Once upon a time, I passed this house on a central street in Bucharest with my grandma. It must have been around 1986 and we were on our way to visit grandma’s friend, Olga, who lived in the old town.
The house was one-storeyed, with several rooms aligning in an L-shape on the corner of a busy street with a narrow pavement. The street windows started at a low height, as if its residents were leaning on the passersby’ shoulders from inside their rooms. A crest placed between two windows adorned the main facade.
In the back, a derelict garden with a cherry tree and some junk gathered in the corners showed that several inhabitants shared the space and that they were probably not living well together.
‘There used to be a piano in the round room once’ grandma suddenly uttered, without any introduction.
‘How would you know? You were in the house once?’
‘They used to play the piano in the room on the left, when you walked in, sometimes when they had guests. Then they danced through the rooms, through the large double doors, from one room to the next…It was a long time ago. Now different people live here.’
Then I forgot all about it. Years passed, the regime pretended to change and brought along decade long trials for recuperation and ownership. Grandma was getting old and tired, but decided to fight for the house that once belonged to her aunt who had run away and never returned.
So we got the house, but only partially. In the middle section, according to law no. 112, an old inhabitant was allowed to go on staying there, without paying any rent, occupying the bathroom and living room. In order to go from the kitchen area in the back of the house to the front rooms, one had to pass through the garden. Just before the old guy died, he brought in his daughter, an alcoholic who kept living there for a few years, still without paying rent to anyone, neither to the state, nor to us. That was not according to the law, but every trial phase she was supported by a rich investor who wanted to build a hotel over a few lots there and had planned the entrance to the parking garage on the place of our house.
By now all our funds were depleted by the trials and maintenance costs and we had but one solution for dealing with the house, besides selling it: let someone live in it for the effort of taking care of it, fixing its leaking roof and draughty windows. So, a young couple moved into the non-linked rooms. They had to cross the garden to go to the loo in the back every time, even in wintertime.
More years passed. One day, the tenants called and told us there was a strange odour coming from under the drunkard’s door. The woman had passed away days ago, without anybody checking on her.
Police came, the forensics came, the neighbours came, but nobody wanted to be the one to open the door. Mom had to do it in the end, like so many other things that nobody else wants to do.
A few days passed by and suddenly some unknown relatives of the deceased showed up and claimed the tile stoves. Dad chased them away.

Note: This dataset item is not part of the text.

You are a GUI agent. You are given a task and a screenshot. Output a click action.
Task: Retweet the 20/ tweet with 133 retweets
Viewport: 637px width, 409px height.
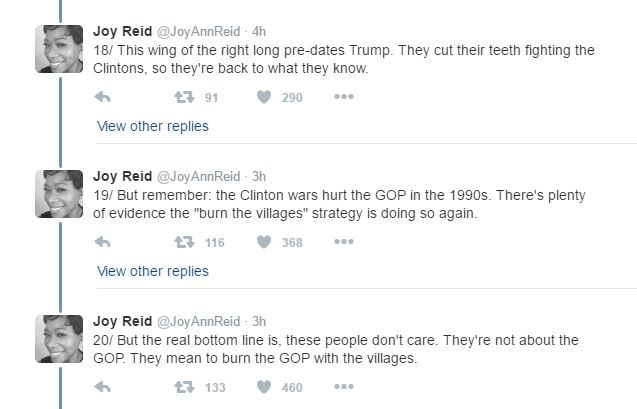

By the time the couple moved out, their daughter had already started school. Their living there had saved the house from being burned down: on several occasions, especially on public holidays, someone had put fire to the house from three different sides.
Now the house looked battered, but was finally ours to use. After some more renovations, I lived and exhibited in it for a few months, and then it was rented out.
On some mornings I wake up under the impression I’m still living there, in the old house that always welcomed guests so generously.